Si a esto sumamos que, mientras dure la cuarentena, mujeres y niñas se ven obligadas a ocupar el mismo espacio durante todo el día no sólo con esposos o parejas maltratadoras, sino también con padres, padrastros, hermanos, hijos, sobrinos, tíos y abuelos agresores sexuales, preguntarse sobre nuestra sobrevivencia resulta indispensable.
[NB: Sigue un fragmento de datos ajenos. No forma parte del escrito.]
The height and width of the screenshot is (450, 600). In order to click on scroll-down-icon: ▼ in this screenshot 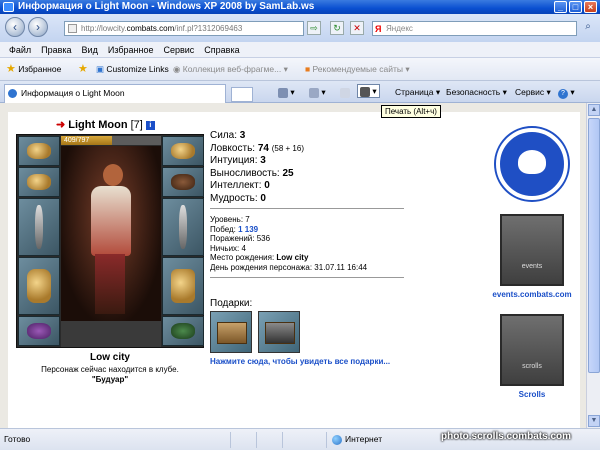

Sobre todo con un Estado que, como hemos denunciado por décadas, además de no cumplir su obligación de prevenir, investigar y sancionar la violencia contra las mujeres, también nos persigue y agrede mediante las fuerzas policiales y militares, tal como se ha constatado en todas las movilizaciones sociales y estados de excepción.
En definitiva, el necesario confinamiento para prevenir la pandemia se transforma en un catalizador de todas las formas de violencia que vivimos las mujeres, debido a que la estructura social neoliberal, patriarcal y colonial no genera paliativo alguno para la situación, sino que más bien se apoya en la responsabilidad de las mujeres en el cumplimiento de sus roles asignados. En este juego, la posición del Estado es la de guardián de la mantención de tales roles, por lo que no debemos confundir la reacción de gobernantes neoliberales ampliando la posibilidad de intervención estatal con la renuncia al control neoliberal de nuestras vidas. Es más, Donald Trump ya expresamente ha dicho que el propósito de la intervención gubernamental “no es debilitar al libre mercado, sino preservarlo”. La actual crisis, entonces, devela en la vida de las mujeres una cuestión que el estallido social ya venía expresando: el fracaso de este modelo, cuyo centro es el beneficio de unos pocos a costa de la vida de la mayoría. En este contexto, no obstante, ante la negligencia e inoperancia de quienes nos gobiernan, un aprendizaje histórico de otros tiempos de crisis es que la construcción de organización territorial y comunitaria es una herramienta basada en la solidaridad y expresiva de la dignidad de las personas en situaciones críticas a través de la generación de redes de apoyo, estrategias de cuidado colectivo y alternativas de economía comunitaria, entre muchas otras.
Quedarse en casa es una de las medidas necesarias y efectivas para paliar los riesgos de la Pandemia, y aunque implica aumentar el riesgo de violencia para las mujeres y niñas, nos otorga la oportunidad de reafirmar que el retorno al hogar no puede significar relegar nuevamente este espacio a lo privado y personal, sino que es imprescindible su politización. Y es esta politización, en que la participación activa de las mujeres resulta un requisito intransable, la que permitirá la construcción de una nueva forma de vida, ya no basada en la explotación de las personas y depredación de la naturaleza, sino en la justicia y la dignidad.